Angular velocity has dimension of angle per unit time; this is analogous to linear velocity, with angle replacing distance, with time in common. The SI unit of angular velocity is radians per second, although degrees per second (°/s) is also common. The radian is a dimensionless quantity, thus the SI units of angular velocity are dimensionally equivalent to reciprocal seconds, s⁻¹, although rad/s is preferable to avoid confusion with rotational velocity in units of hertz (also equivalent to s⁻¹).

The sense of angular velocity is conventionally specified by the right-hand rule, implying clockwise rotations (as viewed on the plane of rotation); negation (multiplication by −1) leaves the magnitude unchanged but flips the axis in the opposite direction.
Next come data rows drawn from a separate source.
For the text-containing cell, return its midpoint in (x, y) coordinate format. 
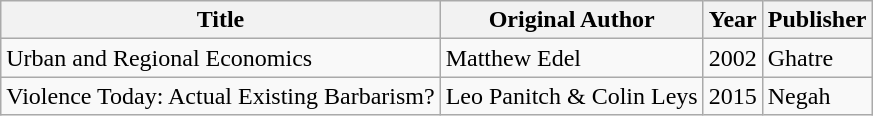
Violence Today: Actual Existing Barbarism? (220, 96)
Year (732, 20)
Leo Panitch & Colin Leys (572, 96)
2015 (732, 96)
Matthew Edel (572, 58)
Original Author (572, 20)
Publisher (817, 20)
Ghatre (817, 58)
Negah (817, 96)
Title (220, 20)
2002 (732, 58)
Urban and Regional Economics (220, 58)
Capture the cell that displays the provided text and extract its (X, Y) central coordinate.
For example, a geostationary satellite completes one orbit per sidereal day above the equator (approximately 360 degrees per 24 hours) has angular velocity magnitude (angular speed) ω = 360°/24 h = 15°/h (or 2π rad/24 h ≈ 0.26 rad/h) and angular velocity direction (a unit vector) parallel to Earth's rotation axis (⁠${\displaystyle {\hat {\omega }}={\hat {Z}}}$⁠, in the geocentric coordinate system). If angle is measured in radians, the linear velocity is the radius times the angular velocity, ⁠${\displaystyle v=r\omega }$⁠. With orbital radius 42000 km from the Earth's center, the satellite's tangential speed through space is thus v = 42000 km × 0.26/h ≈ 11000 km/h. The angular velocity is positive since the satellite travels prograde with the Earth's rotation (the same direction as the rotation of Earth).